The Adolescence of Procurement Technology

Professional analysing procurement decisions and category priorities on a laptop in a Melbourne office

Why your fourth analytics program will fail for the same reason as the first three.

Last year I sat in a steering committee for a global industrial group running roughly $2.3bn through indirect procurement across 38 countries. The CPO opened with a slide titled “Why this time is different.” It listed the three previous analytics programs the function had attempted since 2020. The first was a spend cube refresh that took eleven months and was retired within a year because nobody trusted the category mapping. The second was an AI-assisted contract review tool that flagged so many false positives the legal team quietly stopped logging in. The third was a generative co-pilot embedded in their S2P platform, decommissioned after a board paper cited a savings figure that turned out to be double-counted across two business units.

The fourth program, the one we were there to discuss, had a budget of just under $4m and a board mandate to “deliver autonomous procurement decisioning by FY27.” The executive sponsor wanted to know what would make this attempt different. I told him, honestly, that nothing would, unless we stopped treating the symptom and addressed the cause.

The cause was not the tools. The vendor master held 14 distinct spellings of one of the company’s largest suppliers, call it Company X. The GL coding scheme had drifted across acquired entities for nine years without reconciliation. The historical award data in the contract repository carried no outcome tags. No model, however capable, could compensate for a foundation in that condition. We were not buying intelligence. We were buying a faster way to be wrong.

This is the messy middle that procurement is currently stuck in. The technology is genuinely impressive. The results are not. The gap between the two is almost always a data foundation problem, not a tool problem.

The pattern is now familiar enough to name

I have run or reviewed enough of these programs to recognise the shape. A procurement function buys a category-leading tool. Implementation runs over budget but eventually goes live. The first quarterly readout looks promising because the demos always do. By month nine, business users have stopped using the analytics dashboard because the numbers do not match what they see in their P&L. By month fifteen, the tool is still technically operational but functionally abandoned. The CPO is now hunting for the next platform that will, finally, deliver. The cycle resets.

Three concrete examples make the point better than the abstraction does.

The co-pilot that hallucinates suppliers. A retailer I worked with deployed a procurement co-pilot trained on their internal data. A buyer asked, in natural language, for the total spend with Company X over the prior 24 months. The model returned a confident answer. It was wrong by 31 percent, because the vendor master contained Company X, Company X Ltd, Company X (UK) Ltd, Co X, Company X SA, Compny X (yes, a typo, in production for six years), and eight other variants. Some had been linked through a parent-child hierarchy. Most had not. The model was working as designed. The data underneath it was not.

The autonomous PO matching project that broke on GL. A logistics business attempted to automate three-way matching across roughly 180,000 invoices per quarter. The business case modelled 78 percent automation. Actual auto-match in month three was 41 percent. The diagnosis was not the matching engine. It was that the GL coding rules were applied differently across four business units, all folded in through acquisition and never harmonised. The same category of spend, professional services, was being booked against six different account combinations depending on who raised the PO. The exception queue was unmanageable. The team eventually rebuilt the GL mapping from the ground up, which took eleven months and dwarfed the original tooling investment.

The generative RFP tool producing commercially naive output. A financial services firm rolled out a tool that drafted RFP documents from prior precedent. The output read well. The commercial structure was poor. Pricing schedules were lifted from contracts that had underperformed. SLA frameworks were copied from agreements that had been terminated for breach. The tool had no way of knowing this, because the historical award data carried no outcome tags. There was no field that said “this contract delivered against forecast” or “this supplier was exited after 14 months for performance.” The model was learning from a corpus that did not distinguish good outcomes from bad ones. Predictably, it averaged them.

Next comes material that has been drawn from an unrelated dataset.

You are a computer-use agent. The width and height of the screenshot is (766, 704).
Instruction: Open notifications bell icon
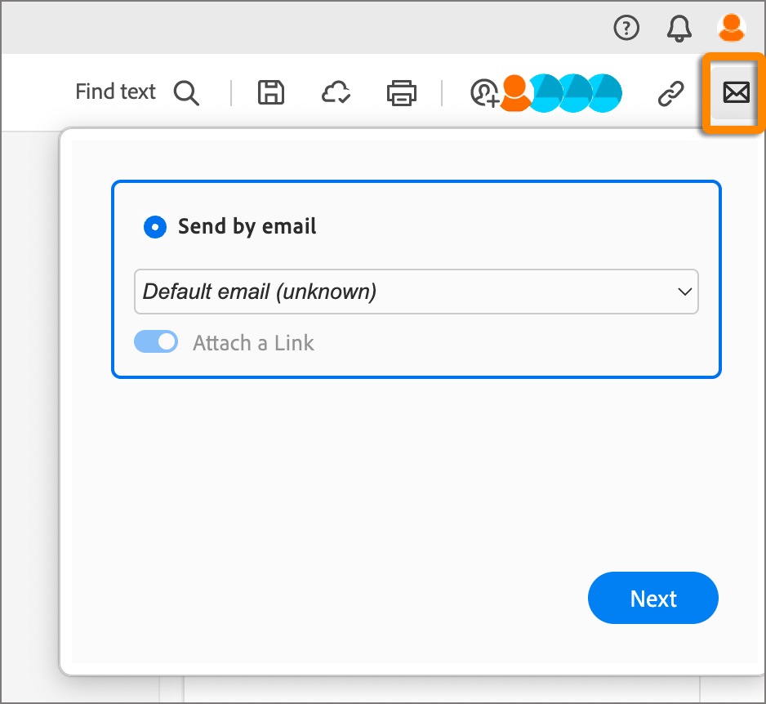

In each case the tool was capable. The data foundation was not. The gap was invisible until the tool was live, at which point it was expensive to fix and politically difficult to admit.

A post-mortem

One of these is worth being specific about, because the principle matters more than the anecdote. The client stays unidentifiable.

A FTSE 250 manufacturer, roughly $400m of indirect spend across 47,000 active suppliers, ran an 18-month program to deploy an AI-enabled spend analytics platform with the explicit goal of identifying $25m of addressable savings over three years. The tool was best-in-class. The implementation partner was a tier-one consultancy. The executive sponsorship was real. By any conventional measure the program was set up to succeed.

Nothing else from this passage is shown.